In Italy, Edison, which operates 68 hydroelectricity stations, has consolidated its commitment to renewable energy. It has signed an agreement with the Italian government to develop 356 MW of capacity from wind systems, 22 MW from solar systems and 31 MW from mini-hydro systems.
In the United Kingdom, EDF Energy, which already operates wind turbines in the northeast, is beginning construction of its first offshore wind farm in Teesside. It will generate capacity of 62 MW and be brought into operation at the end of 2012.
In Poland, we are one of the leaders in the production of biomass energy. The Kogeneracja plant has commissioned a 100% forest biomass boiler and EC Krakow has increased its capacity to burn biomass to 15% in co-combustion with coal at three of its plants. In 2010, the Group's Polish power plants produced 1.3 TWh of electricity by burning 930,000 metric tonnes of biomass, thereby avoiding 1.2 million metric tonnes of CO2 emissions.
In Laos, we are the major shareholder (40%) in Nam Theun 2 Power Company, which started operating a 1,070 MW hydroelectric power dam and station in Spring 2010, the first major hydroelectric power project supported by the World Bank since 1999. We were involved in this project as the main investor and turnkey contractor, from design and supplier selection through to construction and operating.
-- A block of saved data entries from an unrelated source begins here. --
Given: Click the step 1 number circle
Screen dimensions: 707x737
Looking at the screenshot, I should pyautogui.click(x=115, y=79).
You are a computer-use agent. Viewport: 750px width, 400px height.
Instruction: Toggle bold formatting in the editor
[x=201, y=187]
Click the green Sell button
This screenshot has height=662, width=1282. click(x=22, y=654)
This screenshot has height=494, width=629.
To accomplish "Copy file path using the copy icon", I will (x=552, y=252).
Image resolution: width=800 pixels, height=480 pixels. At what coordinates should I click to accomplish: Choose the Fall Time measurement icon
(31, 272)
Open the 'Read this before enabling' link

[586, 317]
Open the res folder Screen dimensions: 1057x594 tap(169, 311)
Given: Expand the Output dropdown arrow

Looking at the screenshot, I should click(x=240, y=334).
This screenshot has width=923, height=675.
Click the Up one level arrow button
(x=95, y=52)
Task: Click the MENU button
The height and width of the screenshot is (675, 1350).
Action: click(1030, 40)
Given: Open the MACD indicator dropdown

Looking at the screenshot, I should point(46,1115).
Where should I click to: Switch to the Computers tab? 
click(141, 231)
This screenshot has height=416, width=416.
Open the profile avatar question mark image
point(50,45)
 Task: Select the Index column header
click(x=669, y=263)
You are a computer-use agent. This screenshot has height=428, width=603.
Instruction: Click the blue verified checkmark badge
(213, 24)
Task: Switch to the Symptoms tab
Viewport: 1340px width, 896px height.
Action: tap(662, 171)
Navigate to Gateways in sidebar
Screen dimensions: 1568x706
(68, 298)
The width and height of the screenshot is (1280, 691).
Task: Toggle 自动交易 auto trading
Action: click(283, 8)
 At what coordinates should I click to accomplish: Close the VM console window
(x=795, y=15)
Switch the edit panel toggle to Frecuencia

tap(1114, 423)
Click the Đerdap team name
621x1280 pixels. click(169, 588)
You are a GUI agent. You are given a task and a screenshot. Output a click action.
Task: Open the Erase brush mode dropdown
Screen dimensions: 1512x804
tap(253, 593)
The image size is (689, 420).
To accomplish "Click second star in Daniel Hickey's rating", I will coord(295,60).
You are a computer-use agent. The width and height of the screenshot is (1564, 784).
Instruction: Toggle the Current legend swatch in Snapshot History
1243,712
As with any industrial activity, renewables also have an impact on the environment. We factor sustainable development into all our projects from the earliest stages: the choice of location, site coverage, noise and visual impact studies, consultation with local officials and populations. For example, our wind turbines are built away from bird migration routes. And sometimes, we have to change the original choice of location in order to protect a natural area of ecological interest.
If impact studies show the presence of sensitive species in an area, then construction projects are organized outside the nesting periods of certain birds and protective measures and markers are put in place. Once operating is underway, avifauna and botanical monitoring are carried out to check that there is no serious impact on the ecosystems. Our R&D departments have also developed software tools to predict any electromagnetic wave disturbance caused by wind turbines, enabling us to deploy corrective measures and thus prevent interference with TV reception for local residents.
For the construction of the Nam Theun dam in Laos, we set up the largest-scale study on the impact of a hydropower engineering structure on the environment and the population. You can take an interactive tour of this hydropower project, which presents the social and environmental programmes developed.
EDF, Europe' leading hydroelectric power producer, the world's fifth major renewable energy producer (over 25 GW installed at the end of 2010).Between the end of 2009 and the end of 2010, installed photovoltaic power worldwide doubled.